A strange group of fossil mammals, heretofore only known in South America, has been discovered on the island of Madagascar and in India. The unexpected discoveries were announced in this week's issue of the journal Nature by an international team of researchers. The team was funded by the National Science Foundation (NSF) and led by paleontologist David Krause of the State University of New York at Stony Brook.
The 65-70 million year old mammals, dating from the Late Cretaceous period, were unrelated to any groups living today and are known as gondwanatheres. The discovery of their highly distinctive teeth in such disparate places as South America, Madagascar and India has fundamental implications for plate tectonics, the theory that landmasses move slowly over the face of the earth and were in different places in the past than they are today.

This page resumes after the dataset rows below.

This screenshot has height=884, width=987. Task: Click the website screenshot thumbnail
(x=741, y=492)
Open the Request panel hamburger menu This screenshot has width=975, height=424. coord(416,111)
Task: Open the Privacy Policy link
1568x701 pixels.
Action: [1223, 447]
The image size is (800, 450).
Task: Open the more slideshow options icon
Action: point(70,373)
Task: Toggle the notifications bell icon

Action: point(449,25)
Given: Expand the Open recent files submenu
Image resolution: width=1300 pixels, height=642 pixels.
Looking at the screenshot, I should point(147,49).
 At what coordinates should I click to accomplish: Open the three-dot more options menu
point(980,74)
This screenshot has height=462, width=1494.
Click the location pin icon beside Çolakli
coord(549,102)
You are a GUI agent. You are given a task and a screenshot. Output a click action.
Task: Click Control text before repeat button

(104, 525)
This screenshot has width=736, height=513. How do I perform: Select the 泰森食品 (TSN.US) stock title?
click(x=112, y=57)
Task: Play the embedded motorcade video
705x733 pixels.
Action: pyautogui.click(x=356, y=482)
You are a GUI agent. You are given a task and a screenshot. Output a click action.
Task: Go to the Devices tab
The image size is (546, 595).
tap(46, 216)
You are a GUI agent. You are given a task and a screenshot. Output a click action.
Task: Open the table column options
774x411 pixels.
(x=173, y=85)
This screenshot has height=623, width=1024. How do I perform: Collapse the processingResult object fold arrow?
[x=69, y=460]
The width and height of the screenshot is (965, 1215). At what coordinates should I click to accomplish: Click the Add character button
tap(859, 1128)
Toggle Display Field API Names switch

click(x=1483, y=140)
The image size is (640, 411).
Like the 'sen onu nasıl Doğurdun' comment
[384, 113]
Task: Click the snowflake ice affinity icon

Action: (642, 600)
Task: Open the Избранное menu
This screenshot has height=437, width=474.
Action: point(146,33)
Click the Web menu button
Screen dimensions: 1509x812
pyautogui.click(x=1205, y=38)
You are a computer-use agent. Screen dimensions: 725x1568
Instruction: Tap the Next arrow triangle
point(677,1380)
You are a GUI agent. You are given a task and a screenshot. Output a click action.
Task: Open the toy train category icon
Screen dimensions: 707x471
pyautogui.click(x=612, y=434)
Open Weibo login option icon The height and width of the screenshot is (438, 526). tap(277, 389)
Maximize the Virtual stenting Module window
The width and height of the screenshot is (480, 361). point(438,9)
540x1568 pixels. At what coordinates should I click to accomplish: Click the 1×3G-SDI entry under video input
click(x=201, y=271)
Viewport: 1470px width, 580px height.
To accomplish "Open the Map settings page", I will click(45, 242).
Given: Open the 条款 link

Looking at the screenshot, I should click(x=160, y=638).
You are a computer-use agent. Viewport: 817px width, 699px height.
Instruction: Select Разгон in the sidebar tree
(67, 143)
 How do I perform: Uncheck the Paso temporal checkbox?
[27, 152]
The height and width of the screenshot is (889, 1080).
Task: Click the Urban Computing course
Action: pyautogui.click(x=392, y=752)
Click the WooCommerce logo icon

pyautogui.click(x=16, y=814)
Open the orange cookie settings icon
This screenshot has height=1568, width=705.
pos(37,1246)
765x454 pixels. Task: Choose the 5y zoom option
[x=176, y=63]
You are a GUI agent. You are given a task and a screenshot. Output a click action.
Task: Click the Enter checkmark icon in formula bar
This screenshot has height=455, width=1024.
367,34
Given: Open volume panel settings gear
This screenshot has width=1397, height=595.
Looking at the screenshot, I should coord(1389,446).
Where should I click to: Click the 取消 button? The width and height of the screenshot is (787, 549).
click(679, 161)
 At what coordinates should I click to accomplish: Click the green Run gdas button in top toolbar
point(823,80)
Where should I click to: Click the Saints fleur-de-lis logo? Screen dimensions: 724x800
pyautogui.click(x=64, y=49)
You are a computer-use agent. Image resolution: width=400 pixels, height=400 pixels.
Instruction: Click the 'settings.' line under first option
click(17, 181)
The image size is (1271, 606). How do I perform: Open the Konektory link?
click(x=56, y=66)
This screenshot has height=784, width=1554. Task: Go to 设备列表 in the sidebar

Ironically, though the group of mammals was previously known only to be from Argentina, it was named Gondwanatheria after the supercontinent of Gondwana, which once included all of the landmasses of the southern hemisphere.
"These are major discoveries that go far beyond their obvious significance to paleontologists," says Chris Maples, program director in NSF's division of earth sciences, which funded Krause's work. "Krause and his large-scale, multi-investigator team have provided an excellent example of the contributions that paleontology can make to many areas of geoscience, including tectonic plate positions in Earth's past."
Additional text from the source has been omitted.